Corregedoria do Tribunal de Justiça do AM intervém em cartório de Humaitá

Decisão do Desembargador Há indícios, na hipótese dos autos, de concretização do ato em descompasso com a legislação em vigor no País, demonstrando a falta de conhecimento, bem como a falta de organização

Alisson Castro/Redacao@diarioam.com.br

Foto: TJAM/ Divulgação

Manaus – O corregedor do Tribunal de Justiça do Amazonas (TJAM), desembargador Aristóteles Thury, determinou intervenção no Cartório Extrajudicial de Notas, Imóveis e Anexos, em Humaitá, e a suspensão por 90 dias do oficial titular Hidelberto Ferreira Nascimento por falta de organização administrativa no cartório. Na denúncia que resultou na intervenção do local, o oficial é acusado de falsidade ideológica, atraso da entrega de certidões e fraudes.
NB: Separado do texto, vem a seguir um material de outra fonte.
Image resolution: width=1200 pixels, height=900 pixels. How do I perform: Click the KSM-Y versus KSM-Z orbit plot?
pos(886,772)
Na decisão, o desembargador  cita  que há “indícios, na hipótese destes autos, de concretização do ato em descompasso com a legislação em vigor, em face da ausência do título de atualização de confrontação de área a dar ensejo à medida, demonstrando a falta de conhecimento do atual delegatário daquela serventia, bem como a falta de organização administrativa no Cartório Extrajudicial, situações que levam a reconhecermos a necessidade de intervenção deste Órgão naquele ofício. Além disso, consta diversos procedimentos contra o Requerido e, ainda, pelo fato de ter sofrido punição anteriormente”.

Em portaria publicada no Diário Oficial do TJAM, da última quarta-feira, 29, Thury designa o subtabelião do 2º Cartório de Humaitá, Paulo Henrique Barros da Silva, como interventor “tendo em vista a ausência de substituto na serventia, devendo o interventor apresentar relatório mensal acerca das atividades desenvolvidas na serventia, do qual deverá constar prestação de contas e os atos praticados com o fito de sanar as irregularidades encontradas”, cita o documento.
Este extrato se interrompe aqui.